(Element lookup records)
------------------------------------------------------------------------
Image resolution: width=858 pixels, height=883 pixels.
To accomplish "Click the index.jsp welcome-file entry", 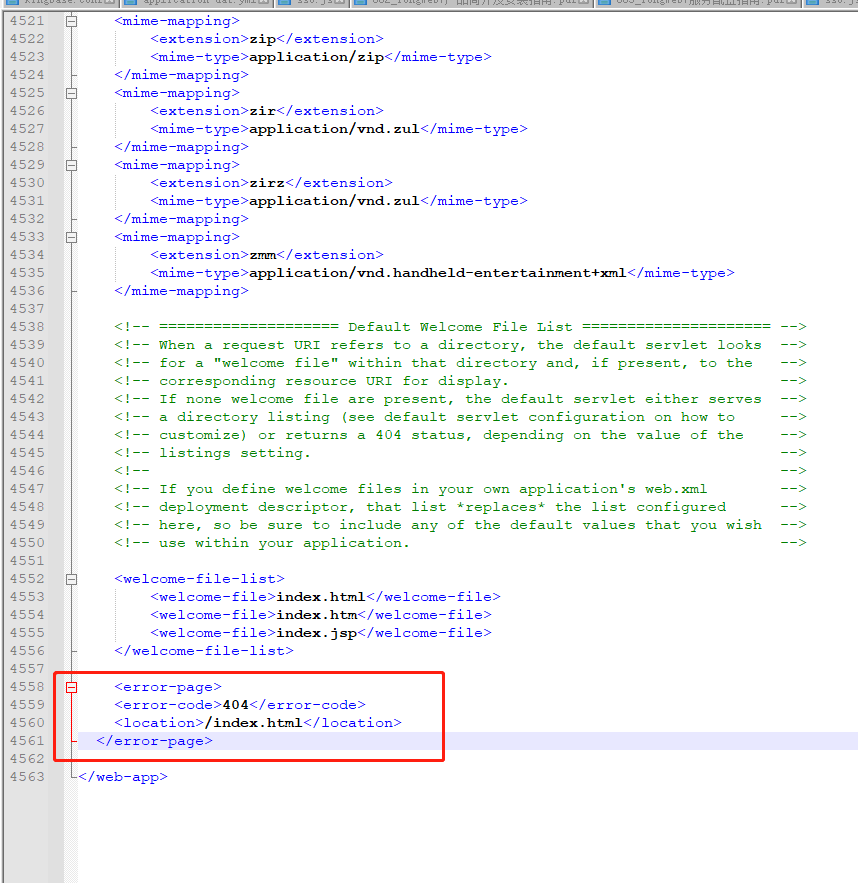I will pos(312,633).
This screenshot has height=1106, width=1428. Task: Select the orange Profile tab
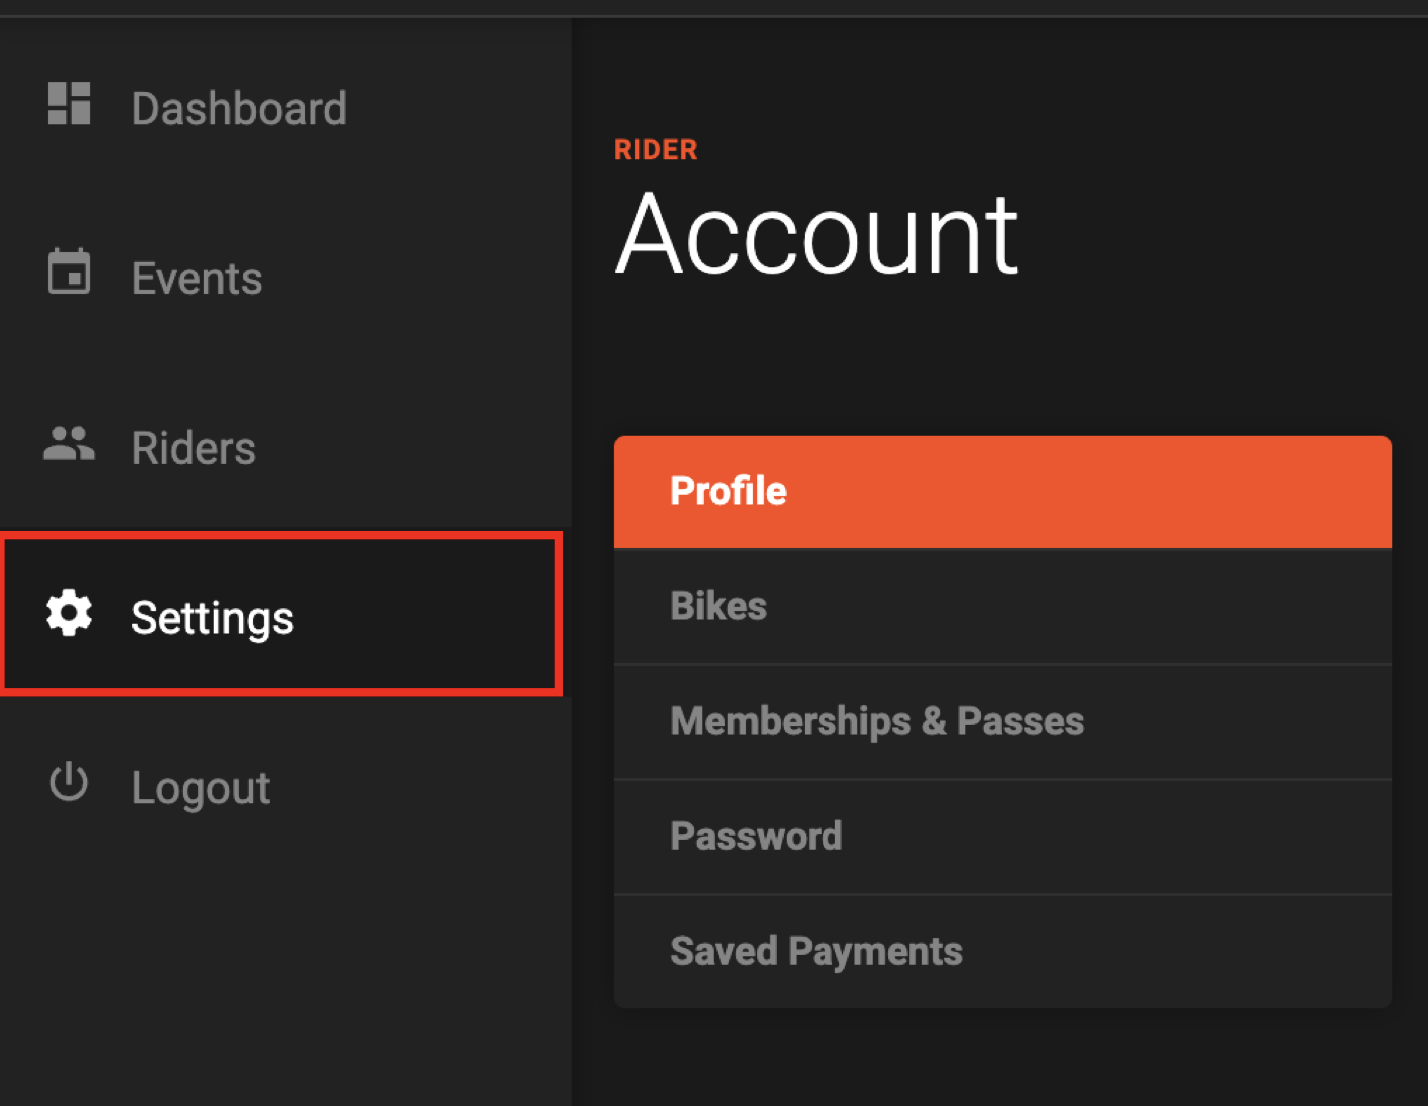coord(1002,491)
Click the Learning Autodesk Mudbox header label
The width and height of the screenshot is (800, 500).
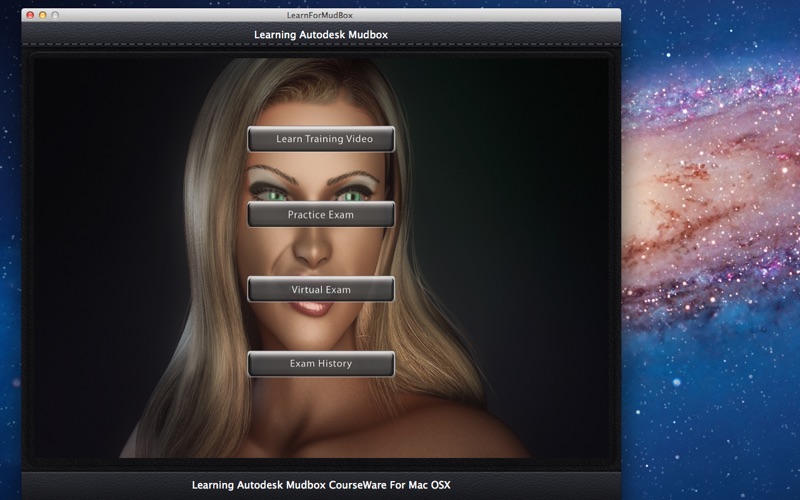pyautogui.click(x=321, y=35)
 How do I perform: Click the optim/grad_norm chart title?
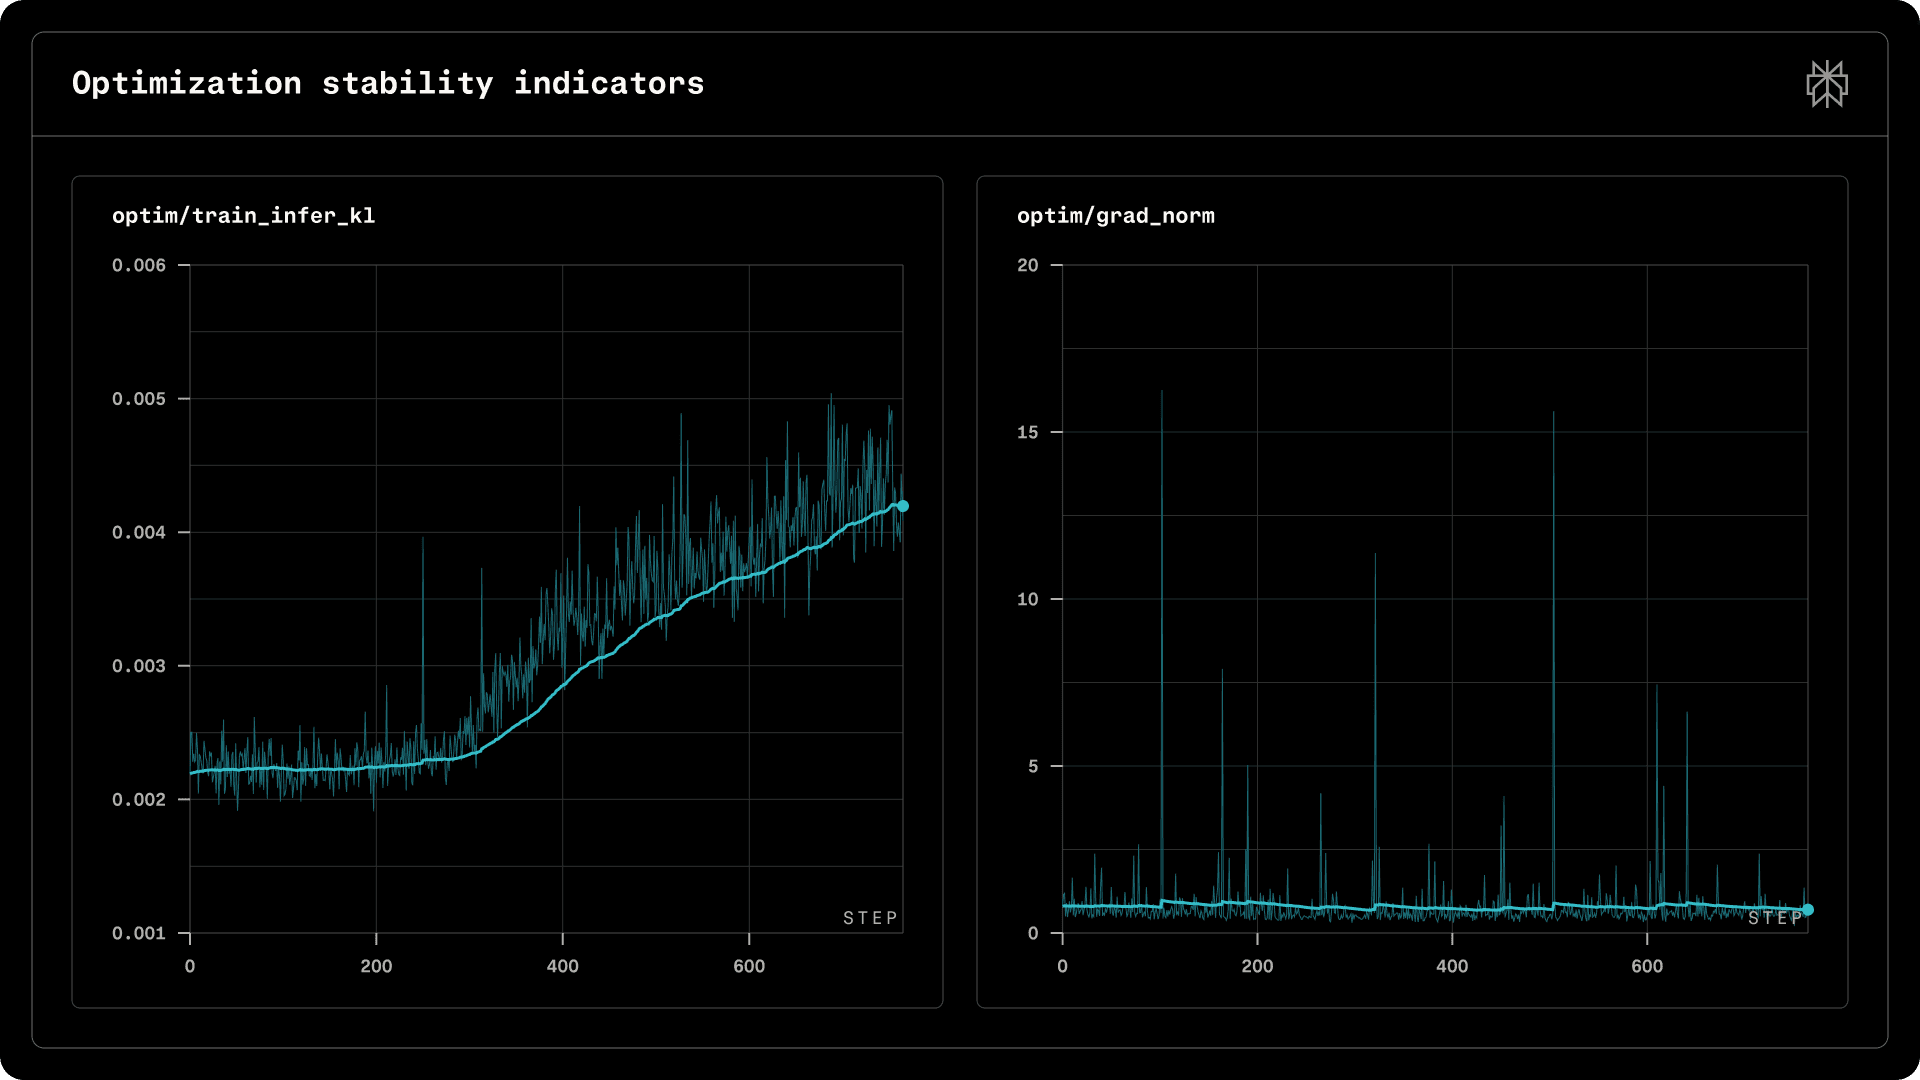pos(1115,216)
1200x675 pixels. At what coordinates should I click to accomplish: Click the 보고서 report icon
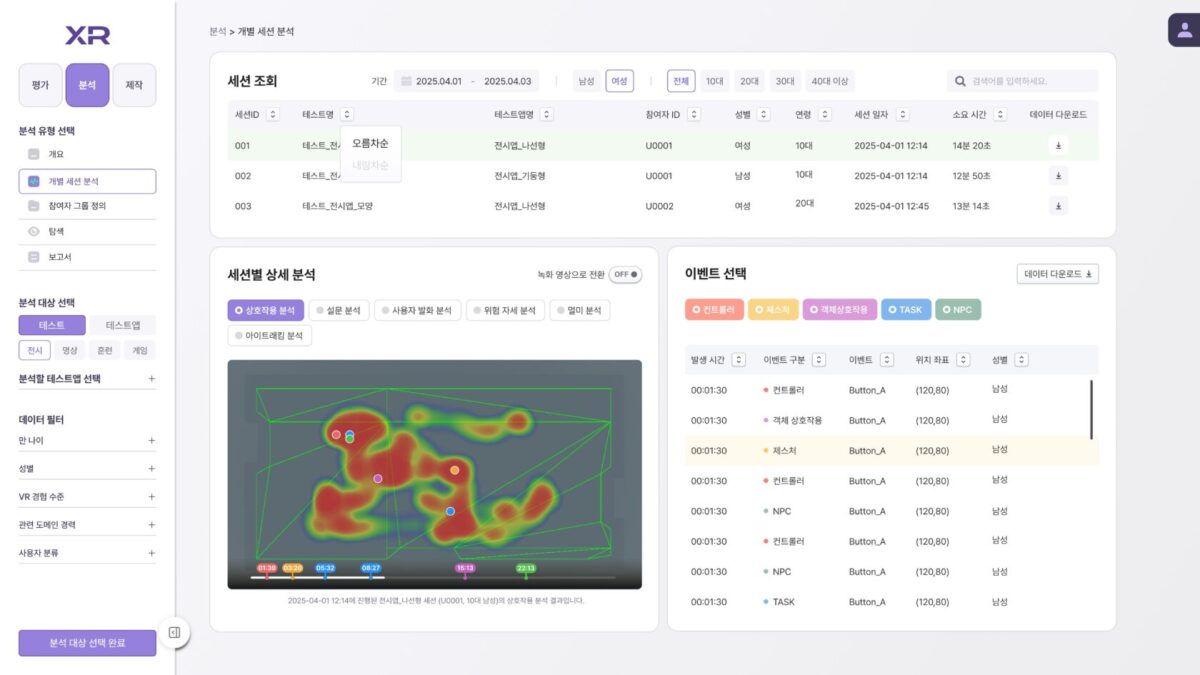click(x=34, y=257)
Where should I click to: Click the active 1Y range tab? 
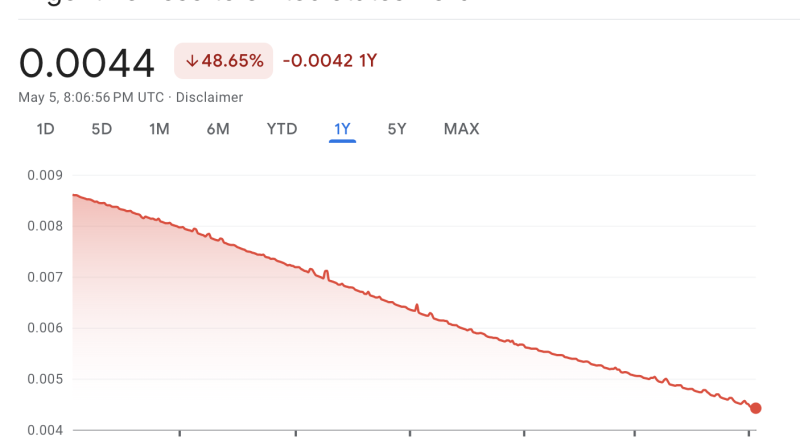point(342,129)
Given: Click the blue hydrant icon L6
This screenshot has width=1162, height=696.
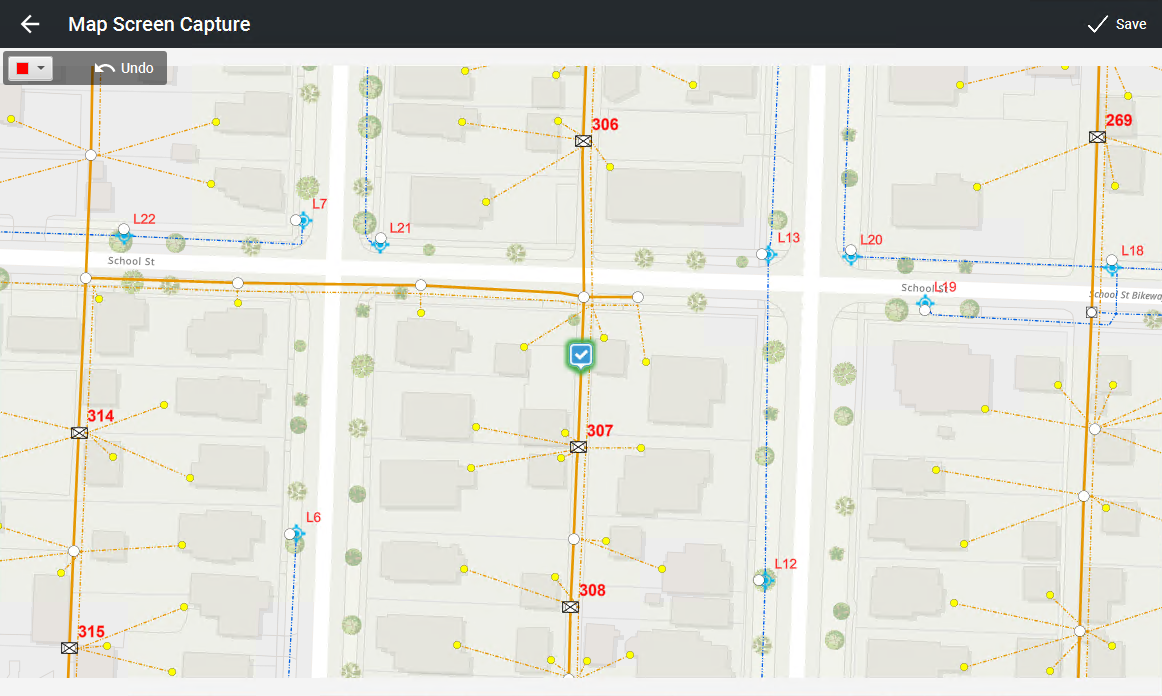Looking at the screenshot, I should click(x=296, y=534).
------------------------------------------------------------------------
Return every line of the material, unchanged, starting with the line that contains "Click the Learning" and continuing through the last line of the material. Leave the pictures out.

Click the Learning Autodesk Mudbox header label
The width and height of the screenshot is (800, 500).
pyautogui.click(x=321, y=35)
 How do I perform: Click the optim/grad_norm chart title?
pos(1115,216)
1200x675 pixels. At what coordinates should I click to accomplish: Click the 보고서 report icon
click(x=34, y=257)
Where should I click to: Click the active 1Y range tab? 
point(342,129)
Given: Click the blue hydrant icon L6
This screenshot has width=1162, height=696.
Looking at the screenshot, I should click(x=296, y=534).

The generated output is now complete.